Davacı, 31.12.2008 tarihli ihtarnamesinde, davalıya 2009 yılı için bakım ve destek taleplerini bildirmelerini talep ettikten sonra, aynı gün gönderdiği ikinci bir ihtarname ile sözleşmeden kaynaklı lisans ve ünite bağlama bedellerinin ödenmesini talep etmiştir. Davalı ise gönderdiği 05.01.2009 tarihli cevabi ihtarnamede, 01.01.2009 tarihi itibariyle Medware HBYS programının kullanılmadığını, 2009 yılında kayıt ve lisans söz konusu olmadığından 2009 yılına ilişkin bedel de istenemeyeceğini beyan etmiştir. Davalının cevabi ihtarnamesindeki bu beyanları esasen sözleşmeyi fesihe yönelik olup, 2009 yılına ilişkin bir edimin ifasını talep etmemiş ve almadığı hizmet karşılığında bedel de ödemeyeceğini açıkça ifade etmiştir. Taraflardan birinin fesih iradesi karşı tarafa ulaştıktan sonra, artık karşı taraf sözleşmeye dayalı olarak aynen ifayı talep edemeyecektir. Fesih beyanı karşı tarafa ulaşmakla hayata geçmiş olur ve karşı tarafın kabulüne bağlı değildir. Ancak, mahkemece, davalının fesih niteliğindeki bu ihtarı gözden kaçırılarak davacının 2009 yılına ilişkin lisans bedelinin de davalı tarafından ödenmesi gerektiğine kanaat getirilmiştir. Fesih beyanının karşı tarafa ulaştığı ve sözleşmenin feshedildiği gözetildiğinde mahkemenin bu yaklaşımının doğru olmayıp bu durumda artık mahkemece feshin haklı olup olmadığının belirlenmesi ve sonucuna göre davacının tazminat talep edip edemeyeceğinin belirlenmesi gerekirken hatalı değerlendirme ile sonuca varılması doğru olmamış, bozmayı gerektirmiştir.
3- Bozma sebep ve şekline göre davalı vekilinin sair temyiz itirazlarının bu aşamada incelenmesine gerek görülmemiştir.

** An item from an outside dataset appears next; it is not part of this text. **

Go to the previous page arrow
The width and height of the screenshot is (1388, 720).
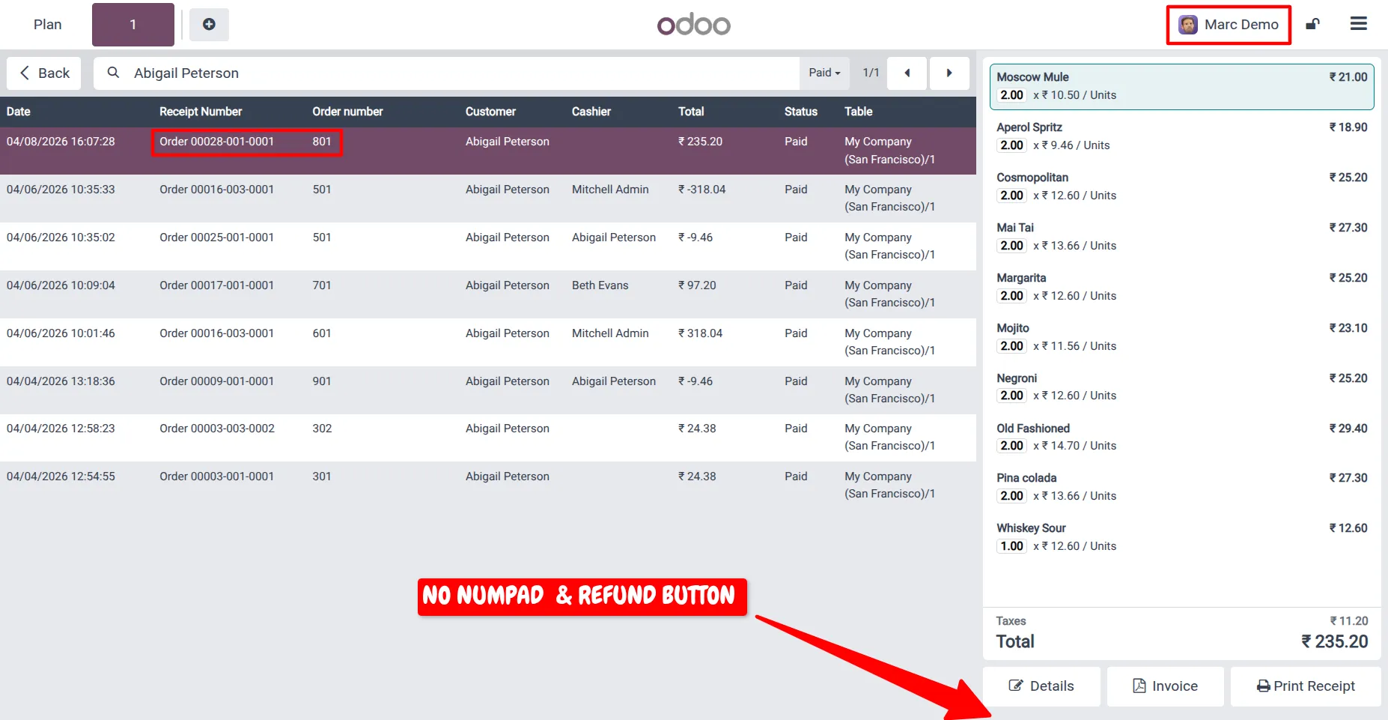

SONUÇ: Yukarıda (1) numaralı bentte açıklanan nedenlerle davacı vekilinin temyiz itirazının reddine, (2) numaralı bentte açıklanan nedenlerle hükmün davalı yararına BOZULMASINA, (3) numaralı bentte açıklanan nedenlerle davalı vekilinin sair temyiz itirazlarının şimdilik incelenmesine yer olmadığına; ödediği peşin temyiz harcın isteği halinde temyiz edene iadesine, 15.02.2017 tarihinde oybirliğiyle karar verildi.